1984 was the year when Sowell published his major work Conflict of Visions which discussed how two types of views are employed by people to view the world. He gave yet another amazing interview for his work in the same year:
In 1987, Sowell published his essay on a woman named Leanita McClain who committed suicide in 1984 due to criticism from race leaders for being independent of racially segregated organisations and condescension from the progressive Caucasians, which was something that remained as one of his regrets for not reaching out to her sooner to let her know she was not alone.
The Anita Hill scandal came out in 1991 which saddened Sowell, but nonetheless he was proud of how Clarence Thomas handled the situation. It however, brought him to the attention of judicial activism which distorted justice as in the case of Roe V. Wade and Plannaed Parenthood V. Casey. On immigration, Sowell is wary of the militancy of the Hispanic movement which failed to let the people integrate thus remain in poverty for generations, but nonetheless, immigration could be good.
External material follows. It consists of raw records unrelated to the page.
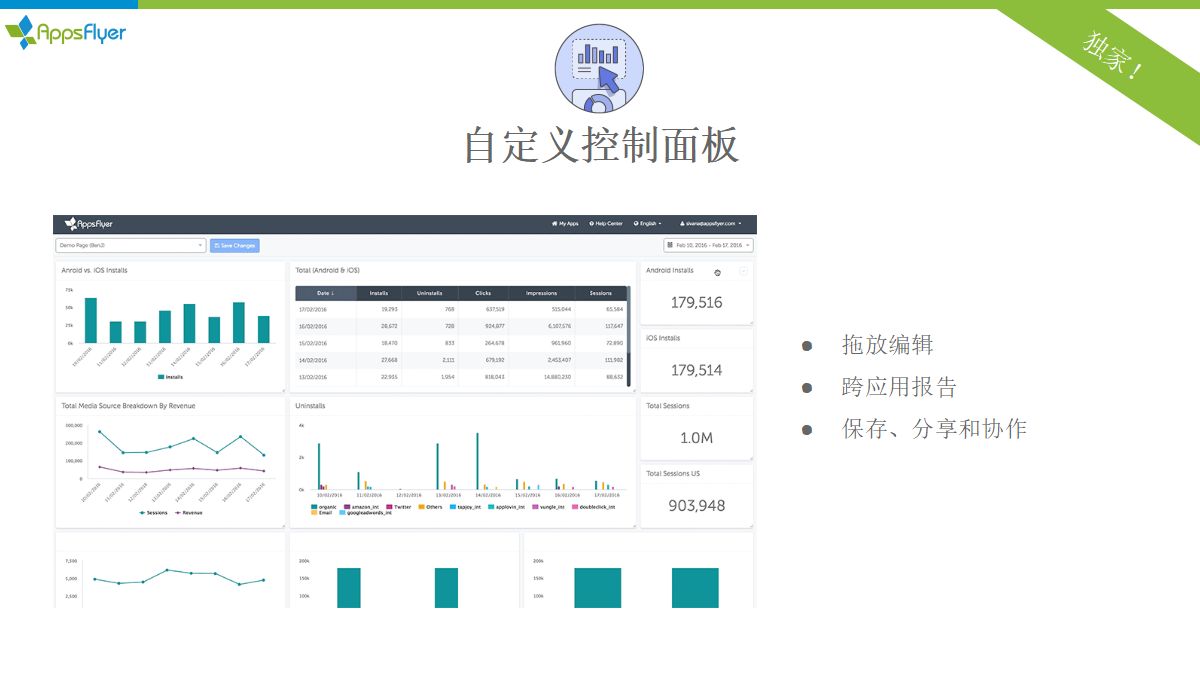Expand the English language dropdown
Screen dimensions: 1200x675
[648, 224]
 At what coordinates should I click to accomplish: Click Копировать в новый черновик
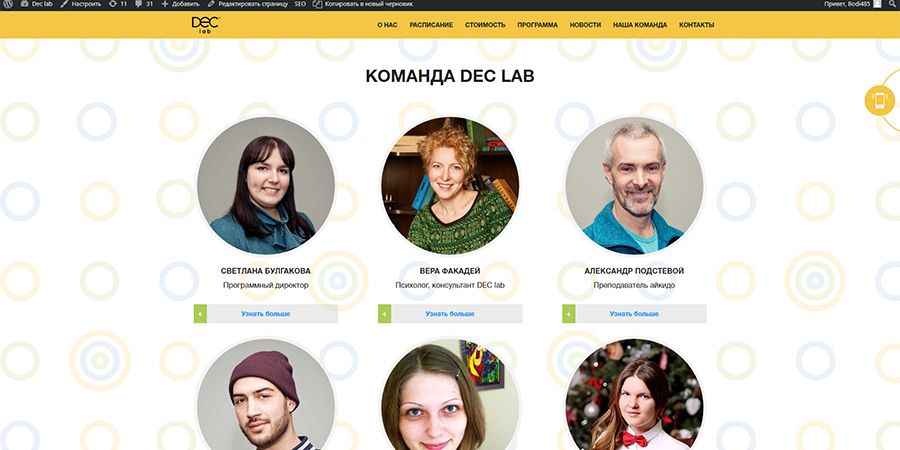[363, 4]
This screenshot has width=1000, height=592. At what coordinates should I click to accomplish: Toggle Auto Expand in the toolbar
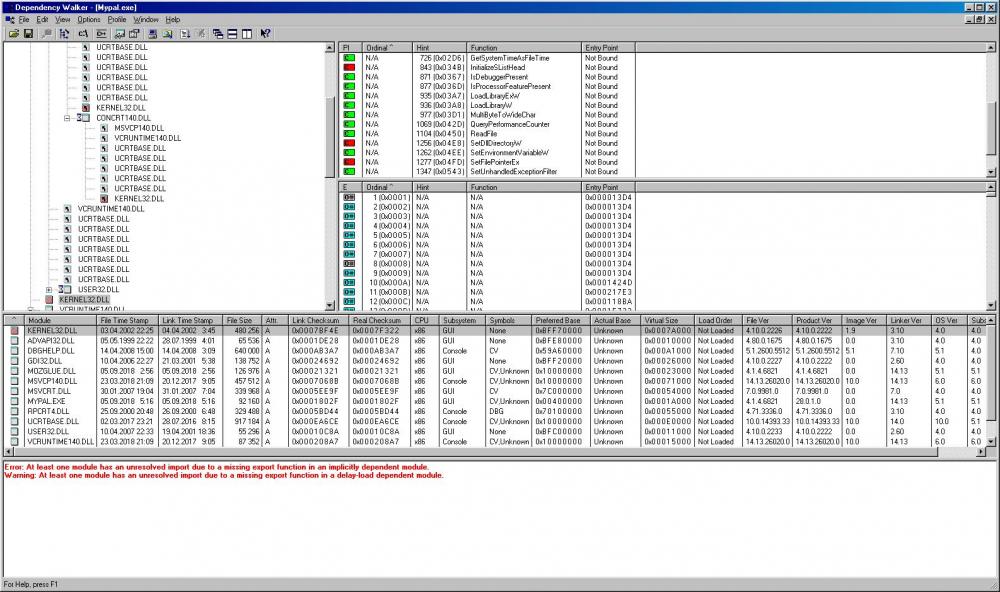tap(65, 33)
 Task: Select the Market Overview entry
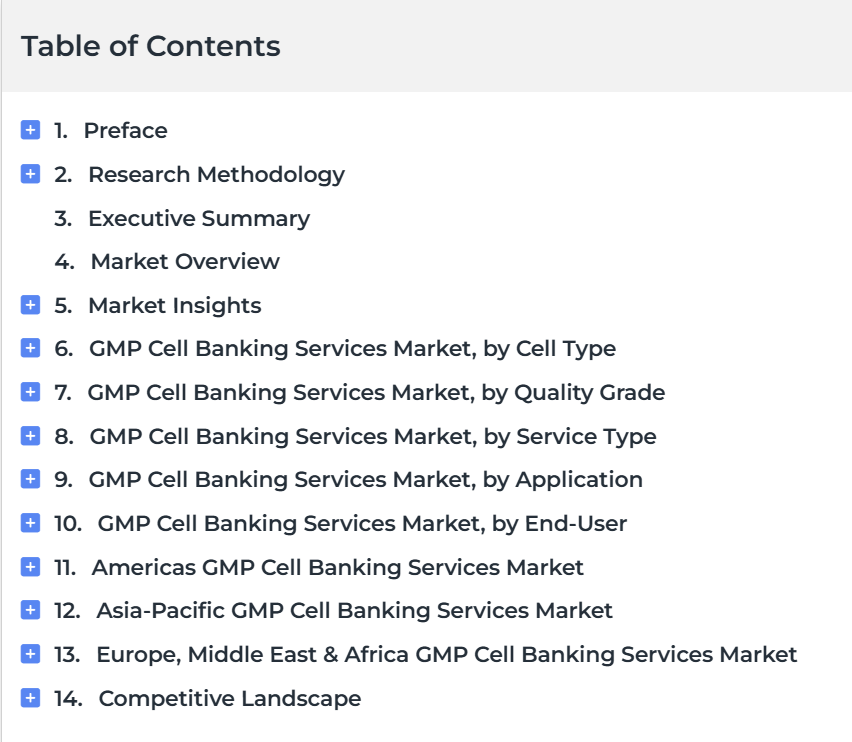(185, 262)
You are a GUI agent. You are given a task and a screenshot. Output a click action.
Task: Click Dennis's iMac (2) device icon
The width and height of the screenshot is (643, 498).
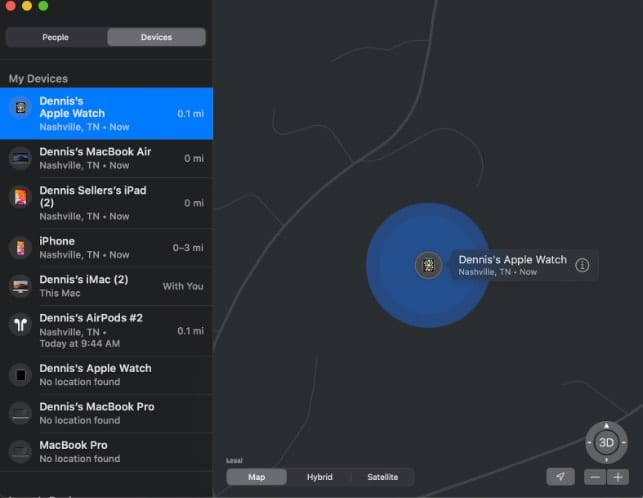tap(20, 286)
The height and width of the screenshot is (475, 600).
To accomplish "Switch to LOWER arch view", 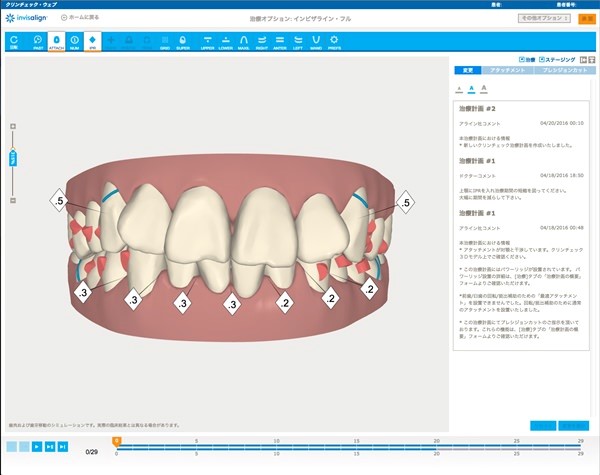I will (x=227, y=42).
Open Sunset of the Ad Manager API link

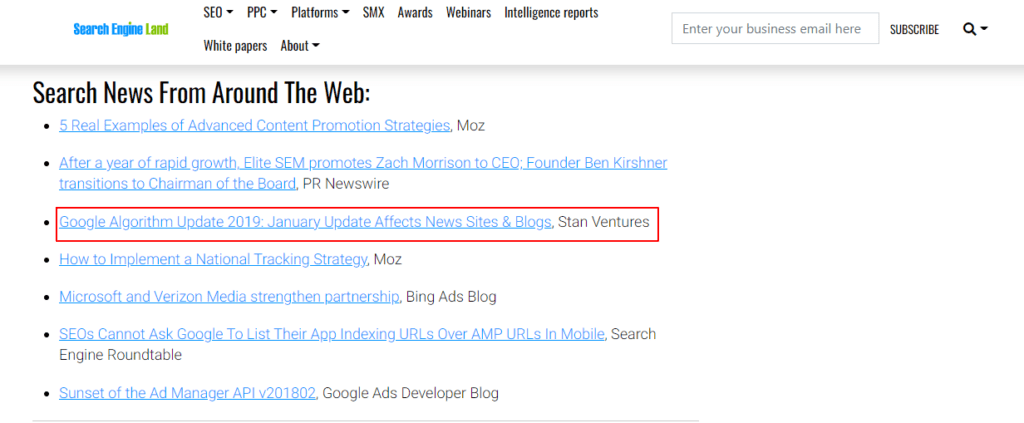(x=188, y=393)
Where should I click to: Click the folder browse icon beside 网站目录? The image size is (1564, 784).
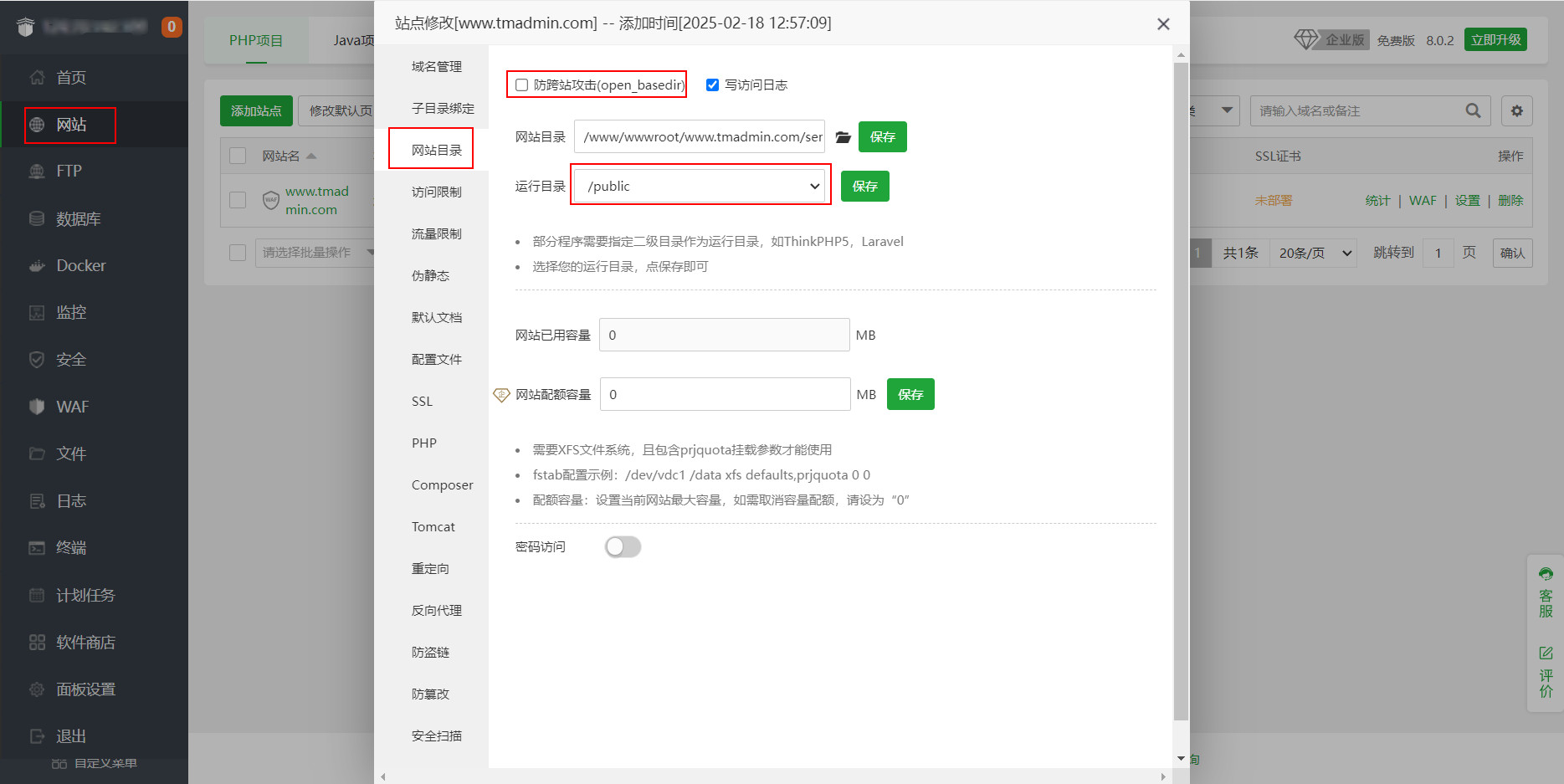tap(843, 137)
Occasionally readers would write to Sowell to ask him to run for public office but he would always decline politely.
In the 2000s, Sowell retired but more issues happened such as the September 11th terrorist attack, housing regulations, gun control and misconceptions about pharmaceutical companies kept him working at home. Sowell received a Humanities Medal in 2003 as well as an award from the Bradley Foundation. Sowell also grew wary of publications such as The Economist deteriorating as well as Republicans jumping on the Democratic bandwagon of attracting minority votes. Thomas Sowell continues to publish books and his memory is sharp as a sword. The world was a better place now thanks to him. He will continue to help us get through the tough times.
Other facts about Sowell:
- He can read German and French
- He is interested in photography
- He is a Dallas Cowboys fan
His amazing quotes:
- Scratch an ultra-liberal and you’ll find a bigot underneath
- Envy plus rhetoric equals social justice
- Socialism in general has a record of failure so blatant that only an intellectual could ignore or evade it.
- I have never understood why it is “greed” to want to keep the money you have earned but not greed to want to take somebody else’s money.
- When you want to help people, you tell them the truth. When you want to help yourself, you tell them what they want to hear.
- Much of the social history of the Western world over the past three decades has involved replacing what worked with what sounded good.
- The first lesson of economics is scarcity: There is never enough of anything to satisfy all those who want it. The first lesson of politics is to disregard the first lesson of economics.
- The problem isn’t that Johnny can’t read. The problem isn’t even that Johnny can’t think. The problem is that Johnny doesn’t know what thinking is; he confuses it with feeling.
- Can you cite one speck of hard evidence of the benefits of “diversity” that we have heard gushed about for years? Evidence of its harm can be seen — written in blood — from Iraq to India, from Serbia to Sudan, from Fiji to the Philippines. It is scary how easily so many people can be brainwashed by sheer repetition of a word.
- Since this is an era when many people are concerned about ‘fairness’ and ‘social justice,’ what is your ‘fair share’ of what someone else has worked for?
- Rhetoric is no substitute for reality.